SQL SERVER – The Basics of the Execute Package Task – Notes from the Field #067

[Note from Pinal]: This is a new episode of Notes from the Field series. SQL Server Integration Service (SSIS) is one of the most key essential part of the entire Business Intelligence (BI) story. It is a platform for data integration and workflow applications.

In this episode of the Notes from the Field series I asked SSIS Expert Andy Leonard a very crucial question – What are the Basics of the Execute Package Task and where do we start with it? Andy was very kind to answer the questions and provides plenty of information about how a novice developer can learn SSIS from the beginning and become expert in the technology.

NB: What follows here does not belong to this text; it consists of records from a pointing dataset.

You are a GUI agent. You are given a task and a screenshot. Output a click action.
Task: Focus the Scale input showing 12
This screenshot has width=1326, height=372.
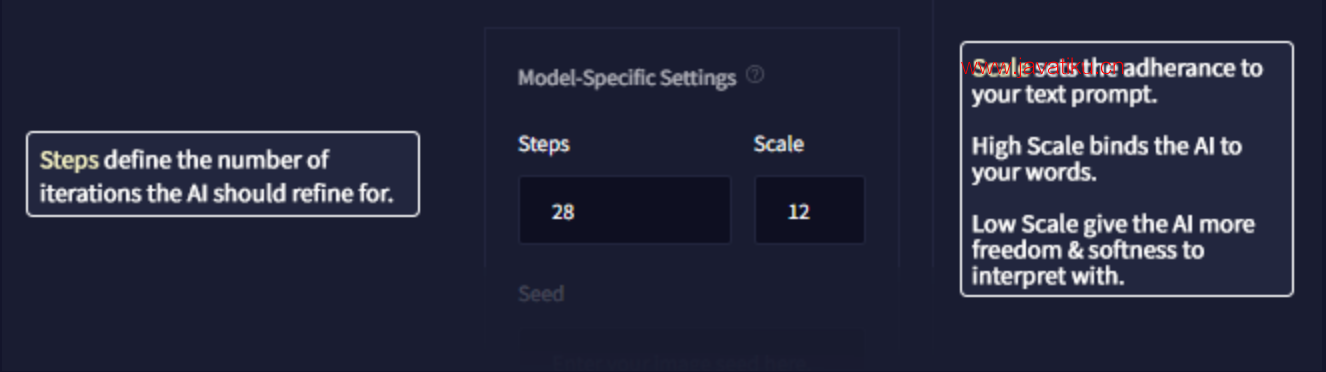point(809,210)
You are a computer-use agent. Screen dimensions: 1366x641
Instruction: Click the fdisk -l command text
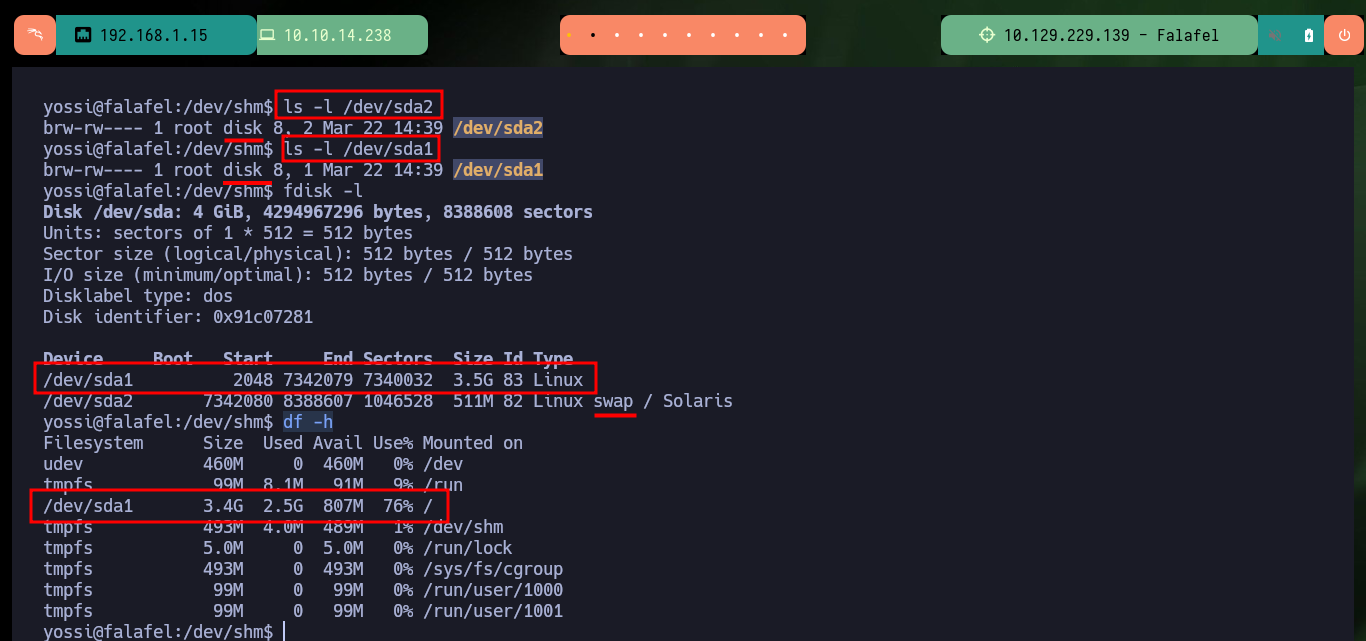pyautogui.click(x=323, y=191)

Learning how to configure and use the SQL Server Integration Services (SSIS) Execute Package Task gives you a great starting point for understanding SSIS package orchestration. I advocate writing small, functional SSIS packages that perform a unit of work. That’s a great idea for many reasons. But it begs the question: “How do I string together the execution of these packages?” Remember: SSIS is a software development platform. With “SQL Server” included in the name, it is easy for people to confuse SSIS as a database tool or accessory, but Control Flow Tasks put that confusion to rest.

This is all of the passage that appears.